* DOCUMENT EXCERPT:
::::
I'd say that for a RC Heli, you would be able to use an IMU for stabilizing the vehicle, if you also track the command inputs. In this limited app the IMU can respond much faster to sudden environmental influences than the pilot.

I have also see some examples of using one and two axis gyros in RC planes to help with stabilization. Again these systems are also monitoring the command inputs to help.

In these two applications long term drift and high frequency noise are not going to cause problems if the controller manages them properly.

[lehmanna]

In case of an RC Heli stabiliziation is really no problem. A lot of devices have showed up on the market in recent year, such as the AC3X, V-Stabi and Robbe's Helicommand. Unfortunately all corresponding internet sites are german

@monstrum: Your assumption is correct. Accelerometer alone won't do the job. But I think somebody's already said that shortly after the beginning of the thread (being too lazy to look that up now ).

[metaforest]

I must say that the sited source @monstrum does a much better job at explaining it. "Deviation from freefall...." DUH!
::::
* INFORMATION SUPPLIED:
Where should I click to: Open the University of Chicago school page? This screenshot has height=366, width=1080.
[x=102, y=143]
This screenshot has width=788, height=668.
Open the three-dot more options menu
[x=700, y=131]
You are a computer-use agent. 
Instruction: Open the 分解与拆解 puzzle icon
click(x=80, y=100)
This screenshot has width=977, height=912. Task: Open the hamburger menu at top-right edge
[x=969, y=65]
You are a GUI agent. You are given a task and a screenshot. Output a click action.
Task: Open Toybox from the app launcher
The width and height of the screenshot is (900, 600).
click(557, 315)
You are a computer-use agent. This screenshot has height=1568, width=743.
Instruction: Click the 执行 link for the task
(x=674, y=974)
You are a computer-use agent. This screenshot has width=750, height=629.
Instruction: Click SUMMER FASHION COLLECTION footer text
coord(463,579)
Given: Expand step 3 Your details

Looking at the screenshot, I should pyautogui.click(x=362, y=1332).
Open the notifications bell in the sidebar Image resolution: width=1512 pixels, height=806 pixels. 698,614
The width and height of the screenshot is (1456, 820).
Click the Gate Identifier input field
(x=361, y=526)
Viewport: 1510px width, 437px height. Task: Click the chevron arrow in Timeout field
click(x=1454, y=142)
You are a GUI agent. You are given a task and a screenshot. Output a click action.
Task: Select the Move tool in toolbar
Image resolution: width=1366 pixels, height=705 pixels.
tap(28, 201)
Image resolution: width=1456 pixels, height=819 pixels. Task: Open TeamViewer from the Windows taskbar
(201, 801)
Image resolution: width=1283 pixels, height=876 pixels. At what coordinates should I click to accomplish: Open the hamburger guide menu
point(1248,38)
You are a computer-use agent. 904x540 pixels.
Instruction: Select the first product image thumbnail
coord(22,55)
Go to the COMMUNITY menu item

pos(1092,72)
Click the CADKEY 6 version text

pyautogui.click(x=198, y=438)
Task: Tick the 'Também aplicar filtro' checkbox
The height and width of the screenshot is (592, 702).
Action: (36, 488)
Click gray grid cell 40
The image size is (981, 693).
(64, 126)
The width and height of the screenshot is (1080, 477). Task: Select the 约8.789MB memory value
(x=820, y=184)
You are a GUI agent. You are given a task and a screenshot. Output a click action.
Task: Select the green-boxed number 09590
::::
* TO BE DONE: According to the forum thread on RC stabilization, why can an IMU be used to stabilize an RC helicopter when the command inputs are also tracked? The records were taken from a different source than the text.

* RESPONSE: In this limited application, the IMU can respond to sudden environmental influences much faster than the pilot can.